Can a rule be implied into tribunal rules to provide for the appointment of a litigation friend? Yes, held the Court of Appeal in AM (Afghanistan) v Secretary of State for the Home Department, an asylum case and the EAT in Jhuti v Royal Mail.
In the Court of Appeal Underhill LJ declared a strong view that his previous view on this in Johnson v Edwardian International Hotels was wrong.
When proceedings concern a vulnerable individual it is imperative to ensure they can fully participate in proceedings. A decision taken without regard to the need to safeguard and promote the welfare of a vulnerable person will not be in accordance with law. In a rare case where a litigation friend is essential directions may be made for their involvement during those parts of the hearing where it is necessary.

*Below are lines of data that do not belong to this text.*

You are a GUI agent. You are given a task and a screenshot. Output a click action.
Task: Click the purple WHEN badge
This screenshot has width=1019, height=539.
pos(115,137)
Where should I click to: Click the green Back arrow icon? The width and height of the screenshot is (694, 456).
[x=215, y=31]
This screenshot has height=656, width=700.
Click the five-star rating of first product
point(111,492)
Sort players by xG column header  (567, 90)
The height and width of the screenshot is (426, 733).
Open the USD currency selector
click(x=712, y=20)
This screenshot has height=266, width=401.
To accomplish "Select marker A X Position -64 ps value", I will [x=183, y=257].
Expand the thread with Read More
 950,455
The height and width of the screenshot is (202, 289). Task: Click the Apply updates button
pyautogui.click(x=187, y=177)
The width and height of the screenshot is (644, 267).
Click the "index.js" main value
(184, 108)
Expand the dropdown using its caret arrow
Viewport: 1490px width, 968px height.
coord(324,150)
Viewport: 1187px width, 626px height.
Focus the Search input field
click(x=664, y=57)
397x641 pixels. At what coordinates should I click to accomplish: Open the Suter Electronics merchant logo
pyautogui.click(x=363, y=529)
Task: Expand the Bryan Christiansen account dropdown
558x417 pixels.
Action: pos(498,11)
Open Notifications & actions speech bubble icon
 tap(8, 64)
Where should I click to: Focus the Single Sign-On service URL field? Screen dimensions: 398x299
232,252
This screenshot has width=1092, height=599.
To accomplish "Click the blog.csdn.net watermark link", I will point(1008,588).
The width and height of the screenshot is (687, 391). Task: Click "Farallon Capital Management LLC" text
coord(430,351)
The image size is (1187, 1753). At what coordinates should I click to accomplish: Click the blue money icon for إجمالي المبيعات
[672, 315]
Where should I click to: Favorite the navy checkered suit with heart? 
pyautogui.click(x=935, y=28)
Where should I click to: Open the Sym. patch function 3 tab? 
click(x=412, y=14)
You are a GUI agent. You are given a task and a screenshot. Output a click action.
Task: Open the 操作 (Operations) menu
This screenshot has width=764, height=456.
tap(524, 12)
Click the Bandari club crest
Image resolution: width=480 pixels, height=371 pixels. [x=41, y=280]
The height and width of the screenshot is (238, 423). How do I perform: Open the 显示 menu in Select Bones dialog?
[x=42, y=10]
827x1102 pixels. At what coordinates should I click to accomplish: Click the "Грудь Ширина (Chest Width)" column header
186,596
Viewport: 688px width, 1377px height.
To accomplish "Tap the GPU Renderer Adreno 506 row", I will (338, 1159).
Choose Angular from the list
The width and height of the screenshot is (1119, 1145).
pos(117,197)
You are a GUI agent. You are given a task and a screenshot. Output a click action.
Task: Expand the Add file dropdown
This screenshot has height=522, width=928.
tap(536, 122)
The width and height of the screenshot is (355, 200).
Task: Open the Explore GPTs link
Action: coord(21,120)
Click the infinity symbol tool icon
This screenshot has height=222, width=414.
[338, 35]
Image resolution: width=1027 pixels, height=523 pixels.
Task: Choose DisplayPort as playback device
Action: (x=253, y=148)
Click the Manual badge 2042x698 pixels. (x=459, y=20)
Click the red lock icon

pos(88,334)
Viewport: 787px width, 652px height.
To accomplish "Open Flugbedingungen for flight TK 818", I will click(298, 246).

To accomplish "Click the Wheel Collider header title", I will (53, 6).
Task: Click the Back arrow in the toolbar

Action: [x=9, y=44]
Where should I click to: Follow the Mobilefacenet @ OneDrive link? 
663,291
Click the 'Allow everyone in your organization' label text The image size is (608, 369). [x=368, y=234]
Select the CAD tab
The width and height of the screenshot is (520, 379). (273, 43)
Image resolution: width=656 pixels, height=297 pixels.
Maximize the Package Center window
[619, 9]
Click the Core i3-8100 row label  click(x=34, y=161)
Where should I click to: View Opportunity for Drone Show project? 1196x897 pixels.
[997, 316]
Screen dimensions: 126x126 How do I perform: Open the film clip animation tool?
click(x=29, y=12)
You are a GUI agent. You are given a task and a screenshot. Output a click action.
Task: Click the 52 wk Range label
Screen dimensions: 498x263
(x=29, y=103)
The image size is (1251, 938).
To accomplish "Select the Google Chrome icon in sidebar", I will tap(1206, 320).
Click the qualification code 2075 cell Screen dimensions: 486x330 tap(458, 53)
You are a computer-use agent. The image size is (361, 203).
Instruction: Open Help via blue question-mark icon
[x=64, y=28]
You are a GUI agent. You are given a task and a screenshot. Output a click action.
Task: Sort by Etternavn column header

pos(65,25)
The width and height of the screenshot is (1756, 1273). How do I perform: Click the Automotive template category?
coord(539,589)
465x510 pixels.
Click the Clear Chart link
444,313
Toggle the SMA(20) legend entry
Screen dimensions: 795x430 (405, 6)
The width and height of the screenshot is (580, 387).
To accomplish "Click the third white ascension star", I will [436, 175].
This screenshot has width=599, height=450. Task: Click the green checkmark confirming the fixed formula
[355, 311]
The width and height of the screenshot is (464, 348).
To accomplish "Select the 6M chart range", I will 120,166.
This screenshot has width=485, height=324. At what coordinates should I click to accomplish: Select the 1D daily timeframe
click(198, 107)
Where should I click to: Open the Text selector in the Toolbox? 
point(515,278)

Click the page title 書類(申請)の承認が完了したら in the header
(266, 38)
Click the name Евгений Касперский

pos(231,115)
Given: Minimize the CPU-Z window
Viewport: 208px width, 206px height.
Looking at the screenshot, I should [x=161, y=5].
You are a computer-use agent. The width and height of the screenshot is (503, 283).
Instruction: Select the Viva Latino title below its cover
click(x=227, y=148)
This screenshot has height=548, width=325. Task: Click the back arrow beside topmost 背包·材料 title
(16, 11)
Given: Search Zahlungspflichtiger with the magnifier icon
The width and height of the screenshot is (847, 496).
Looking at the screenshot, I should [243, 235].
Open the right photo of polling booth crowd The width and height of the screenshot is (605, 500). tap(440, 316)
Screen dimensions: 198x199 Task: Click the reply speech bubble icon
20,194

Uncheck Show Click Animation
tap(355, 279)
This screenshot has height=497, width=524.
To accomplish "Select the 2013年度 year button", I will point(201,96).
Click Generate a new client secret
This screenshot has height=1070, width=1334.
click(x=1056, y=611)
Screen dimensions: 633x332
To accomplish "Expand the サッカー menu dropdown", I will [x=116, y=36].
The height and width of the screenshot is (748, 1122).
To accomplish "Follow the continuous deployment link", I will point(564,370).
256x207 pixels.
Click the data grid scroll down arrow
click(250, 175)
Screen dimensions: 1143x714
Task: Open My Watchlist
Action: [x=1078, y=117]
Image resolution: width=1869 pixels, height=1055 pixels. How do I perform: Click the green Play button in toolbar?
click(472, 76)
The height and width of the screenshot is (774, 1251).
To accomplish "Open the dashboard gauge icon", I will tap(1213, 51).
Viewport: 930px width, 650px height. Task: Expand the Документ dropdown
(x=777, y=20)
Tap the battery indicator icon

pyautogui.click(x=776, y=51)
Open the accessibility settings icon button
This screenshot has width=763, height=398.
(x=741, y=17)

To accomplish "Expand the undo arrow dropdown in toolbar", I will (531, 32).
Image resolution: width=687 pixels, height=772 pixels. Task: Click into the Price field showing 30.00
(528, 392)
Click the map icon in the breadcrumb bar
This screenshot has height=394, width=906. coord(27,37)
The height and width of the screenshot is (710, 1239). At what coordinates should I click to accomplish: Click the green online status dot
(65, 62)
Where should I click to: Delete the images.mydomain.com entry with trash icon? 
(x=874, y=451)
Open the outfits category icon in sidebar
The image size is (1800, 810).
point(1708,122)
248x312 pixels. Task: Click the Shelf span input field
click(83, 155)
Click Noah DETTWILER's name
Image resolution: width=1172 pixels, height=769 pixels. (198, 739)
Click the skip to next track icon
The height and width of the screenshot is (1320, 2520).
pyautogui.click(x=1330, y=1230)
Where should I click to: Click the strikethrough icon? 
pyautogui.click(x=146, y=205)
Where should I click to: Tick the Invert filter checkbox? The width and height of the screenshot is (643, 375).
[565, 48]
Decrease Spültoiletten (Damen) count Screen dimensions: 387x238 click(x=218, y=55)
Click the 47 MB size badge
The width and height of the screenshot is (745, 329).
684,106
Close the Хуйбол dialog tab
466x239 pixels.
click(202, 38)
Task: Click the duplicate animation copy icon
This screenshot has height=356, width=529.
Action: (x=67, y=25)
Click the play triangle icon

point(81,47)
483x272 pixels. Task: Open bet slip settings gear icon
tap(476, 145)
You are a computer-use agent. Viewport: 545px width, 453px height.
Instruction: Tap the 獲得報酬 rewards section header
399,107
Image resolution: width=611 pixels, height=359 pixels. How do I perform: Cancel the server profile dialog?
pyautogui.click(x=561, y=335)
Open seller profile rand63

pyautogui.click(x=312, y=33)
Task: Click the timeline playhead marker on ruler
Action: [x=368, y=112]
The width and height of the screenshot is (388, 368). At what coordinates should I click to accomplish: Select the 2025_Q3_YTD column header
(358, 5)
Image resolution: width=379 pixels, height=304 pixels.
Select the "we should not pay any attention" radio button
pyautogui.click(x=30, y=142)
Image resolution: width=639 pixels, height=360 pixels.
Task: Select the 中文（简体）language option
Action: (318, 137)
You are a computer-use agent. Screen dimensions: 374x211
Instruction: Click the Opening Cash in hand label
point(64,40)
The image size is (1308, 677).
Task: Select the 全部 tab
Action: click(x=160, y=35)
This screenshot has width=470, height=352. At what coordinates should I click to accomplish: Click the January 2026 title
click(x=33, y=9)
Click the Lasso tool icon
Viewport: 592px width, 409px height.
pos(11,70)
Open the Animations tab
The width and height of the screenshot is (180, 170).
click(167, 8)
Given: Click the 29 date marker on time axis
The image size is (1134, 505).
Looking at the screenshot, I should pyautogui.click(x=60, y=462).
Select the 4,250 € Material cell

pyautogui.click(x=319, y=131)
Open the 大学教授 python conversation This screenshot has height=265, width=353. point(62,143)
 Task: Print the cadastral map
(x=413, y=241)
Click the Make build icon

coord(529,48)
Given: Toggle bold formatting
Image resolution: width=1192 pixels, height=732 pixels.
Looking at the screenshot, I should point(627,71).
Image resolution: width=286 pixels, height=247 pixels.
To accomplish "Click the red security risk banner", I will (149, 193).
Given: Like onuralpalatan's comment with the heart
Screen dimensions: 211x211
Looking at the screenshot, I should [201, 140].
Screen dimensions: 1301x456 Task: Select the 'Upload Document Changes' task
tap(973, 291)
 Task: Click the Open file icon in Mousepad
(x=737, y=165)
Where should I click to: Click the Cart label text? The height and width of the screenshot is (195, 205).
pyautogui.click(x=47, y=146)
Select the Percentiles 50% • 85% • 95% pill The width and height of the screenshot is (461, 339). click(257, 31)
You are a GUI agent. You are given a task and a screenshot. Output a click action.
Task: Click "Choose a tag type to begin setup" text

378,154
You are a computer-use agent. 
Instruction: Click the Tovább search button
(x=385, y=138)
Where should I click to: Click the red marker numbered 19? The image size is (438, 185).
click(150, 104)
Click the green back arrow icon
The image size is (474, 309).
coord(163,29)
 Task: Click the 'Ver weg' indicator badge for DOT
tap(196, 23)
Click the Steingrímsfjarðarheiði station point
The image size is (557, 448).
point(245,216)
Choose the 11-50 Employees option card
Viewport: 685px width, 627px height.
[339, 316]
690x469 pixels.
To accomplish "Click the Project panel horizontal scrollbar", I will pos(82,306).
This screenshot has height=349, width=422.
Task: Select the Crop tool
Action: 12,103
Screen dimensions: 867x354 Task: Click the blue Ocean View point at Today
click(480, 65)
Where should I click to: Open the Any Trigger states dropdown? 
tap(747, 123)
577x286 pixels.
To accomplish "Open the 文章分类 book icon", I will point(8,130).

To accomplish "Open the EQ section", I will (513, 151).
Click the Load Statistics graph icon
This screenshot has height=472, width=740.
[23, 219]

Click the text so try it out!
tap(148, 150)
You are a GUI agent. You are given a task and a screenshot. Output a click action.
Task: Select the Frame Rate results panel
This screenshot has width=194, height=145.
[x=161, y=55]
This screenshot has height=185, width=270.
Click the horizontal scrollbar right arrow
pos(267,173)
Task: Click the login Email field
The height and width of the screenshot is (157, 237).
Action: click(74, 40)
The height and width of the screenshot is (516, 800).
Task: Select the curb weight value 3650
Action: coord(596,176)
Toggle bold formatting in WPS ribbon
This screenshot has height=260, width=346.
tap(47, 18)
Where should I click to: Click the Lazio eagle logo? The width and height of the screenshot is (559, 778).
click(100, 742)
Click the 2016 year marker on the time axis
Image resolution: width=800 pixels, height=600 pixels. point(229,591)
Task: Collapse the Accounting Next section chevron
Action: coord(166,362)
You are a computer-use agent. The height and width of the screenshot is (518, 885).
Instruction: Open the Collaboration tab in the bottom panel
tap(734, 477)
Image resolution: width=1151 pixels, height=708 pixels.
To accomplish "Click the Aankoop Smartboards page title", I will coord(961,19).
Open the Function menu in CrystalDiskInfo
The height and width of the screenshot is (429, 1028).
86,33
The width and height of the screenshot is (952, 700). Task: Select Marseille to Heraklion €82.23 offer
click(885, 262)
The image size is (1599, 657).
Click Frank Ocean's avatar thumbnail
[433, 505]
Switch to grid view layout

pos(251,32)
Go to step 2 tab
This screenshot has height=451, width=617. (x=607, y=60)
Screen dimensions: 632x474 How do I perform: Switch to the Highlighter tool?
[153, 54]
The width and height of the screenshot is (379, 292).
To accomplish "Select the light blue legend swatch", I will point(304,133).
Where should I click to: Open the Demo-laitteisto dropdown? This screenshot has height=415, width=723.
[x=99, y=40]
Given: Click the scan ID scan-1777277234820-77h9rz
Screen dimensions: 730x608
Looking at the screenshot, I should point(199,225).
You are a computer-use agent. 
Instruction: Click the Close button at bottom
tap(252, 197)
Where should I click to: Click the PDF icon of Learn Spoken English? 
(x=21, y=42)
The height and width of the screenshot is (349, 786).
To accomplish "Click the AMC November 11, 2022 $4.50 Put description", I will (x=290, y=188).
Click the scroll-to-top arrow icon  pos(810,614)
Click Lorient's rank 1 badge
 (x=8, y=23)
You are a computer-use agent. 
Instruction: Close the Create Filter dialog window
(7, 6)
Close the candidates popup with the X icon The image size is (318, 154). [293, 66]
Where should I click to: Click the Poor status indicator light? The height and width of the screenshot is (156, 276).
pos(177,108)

The tribunal rules have no equivalent to the CPR Part 21 provision for the appointment of a litigation friend. However, it is a breach of the common law duty of fairness if a claimant cannot make representations, give and test evidence or instruct a solicitor.
The Court of Appeal held that a rule can and should be implied to ensure that principles of natural justice, which is fair play in action, are applied. Such powers are not but should be defined and regulated in the rules
The EAT subsequently held (only four days later) in Jhuti v Royal Mail Group UKEAT/0062/17 that whilst the rules do not expressly confer this power it should be read into the rules. The Law Society intervened in the case for a mentally vulnerable claimant who needed to appoint a litigation friend. The Law Society argued that this not only met the common law duty of fairness and the right of access to the courts but it avoided placing the solicitor in conflict with the ethical duty to ensure a client has capacity.
It is therefore now possible to appoint a litigation friend in tribunal proceedings. We wait to see if the rules will be amended in due course to include a specific power.